▶ _EXERCISE PROMPT_:
The material must be repeated exactly, with every line intact.

▶ _DATA SHOWN_:
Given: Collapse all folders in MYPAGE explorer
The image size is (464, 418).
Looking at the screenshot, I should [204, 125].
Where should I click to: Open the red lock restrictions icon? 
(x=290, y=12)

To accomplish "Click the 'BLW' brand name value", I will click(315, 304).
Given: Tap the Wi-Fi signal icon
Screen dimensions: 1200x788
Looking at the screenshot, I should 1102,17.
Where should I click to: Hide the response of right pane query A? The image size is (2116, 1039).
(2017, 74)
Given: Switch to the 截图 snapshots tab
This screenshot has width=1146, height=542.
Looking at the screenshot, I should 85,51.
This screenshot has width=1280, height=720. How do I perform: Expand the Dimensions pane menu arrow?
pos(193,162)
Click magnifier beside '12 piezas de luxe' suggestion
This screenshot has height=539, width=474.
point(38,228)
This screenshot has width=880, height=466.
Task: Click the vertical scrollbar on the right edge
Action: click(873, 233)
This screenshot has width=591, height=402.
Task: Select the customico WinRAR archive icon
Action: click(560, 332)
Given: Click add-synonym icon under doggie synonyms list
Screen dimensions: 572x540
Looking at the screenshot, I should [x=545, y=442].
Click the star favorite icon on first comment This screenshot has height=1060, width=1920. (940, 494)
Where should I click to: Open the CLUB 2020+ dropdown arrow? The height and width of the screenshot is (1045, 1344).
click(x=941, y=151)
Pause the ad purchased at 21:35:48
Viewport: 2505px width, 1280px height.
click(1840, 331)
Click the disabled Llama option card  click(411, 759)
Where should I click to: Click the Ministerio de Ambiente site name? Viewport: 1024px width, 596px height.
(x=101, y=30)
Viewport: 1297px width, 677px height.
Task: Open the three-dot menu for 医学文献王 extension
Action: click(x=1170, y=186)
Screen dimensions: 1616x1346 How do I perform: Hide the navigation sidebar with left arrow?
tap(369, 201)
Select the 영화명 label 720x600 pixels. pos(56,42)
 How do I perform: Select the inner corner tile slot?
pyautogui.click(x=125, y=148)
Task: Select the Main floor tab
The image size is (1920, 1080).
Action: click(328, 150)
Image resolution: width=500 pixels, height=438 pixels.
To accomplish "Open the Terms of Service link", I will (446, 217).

▶ _RESPONSE BOX_:
Given: Collapse all folders in MYPAGE explorer
The image size is (464, 418).
Looking at the screenshot, I should [204, 125].
Where should I click to: Open the red lock restrictions icon? 
(x=290, y=12)

To accomplish "Click the 'BLW' brand name value", I will click(315, 304).
Given: Tap the Wi-Fi signal icon
Screen dimensions: 1200x788
Looking at the screenshot, I should 1102,17.
Where should I click to: Hide the response of right pane query A? The image size is (2116, 1039).
(2017, 74)
Given: Switch to the 截图 snapshots tab
This screenshot has width=1146, height=542.
Looking at the screenshot, I should 85,51.
This screenshot has width=1280, height=720. How do I perform: Expand the Dimensions pane menu arrow?
pos(193,162)
Click magnifier beside '12 piezas de luxe' suggestion
This screenshot has height=539, width=474.
point(38,228)
This screenshot has width=880, height=466.
Task: Click the vertical scrollbar on the right edge
Action: click(873, 233)
This screenshot has width=591, height=402.
Task: Select the customico WinRAR archive icon
Action: click(560, 332)
Given: Click add-synonym icon under doggie synonyms list
Screen dimensions: 572x540
Looking at the screenshot, I should [x=545, y=442].
Click the star favorite icon on first comment This screenshot has height=1060, width=1920. (940, 494)
Where should I click to: Open the CLUB 2020+ dropdown arrow? The height and width of the screenshot is (1045, 1344).
click(x=941, y=151)
Pause the ad purchased at 21:35:48
Viewport: 2505px width, 1280px height.
click(1840, 331)
Click the disabled Llama option card  click(411, 759)
Where should I click to: Click the Ministerio de Ambiente site name? Viewport: 1024px width, 596px height.
(x=101, y=30)
Viewport: 1297px width, 677px height.
Task: Open the three-dot menu for 医学文献王 extension
Action: click(x=1170, y=186)
Screen dimensions: 1616x1346 How do I perform: Hide the navigation sidebar with left arrow?
tap(369, 201)
Select the 영화명 label 720x600 pixels. pos(56,42)
 How do I perform: Select the inner corner tile slot?
pyautogui.click(x=125, y=148)
Task: Select the Main floor tab
The image size is (1920, 1080).
Action: click(328, 150)
Image resolution: width=500 pixels, height=438 pixels.
To accomplish "Open the Terms of Service link", I will (446, 217).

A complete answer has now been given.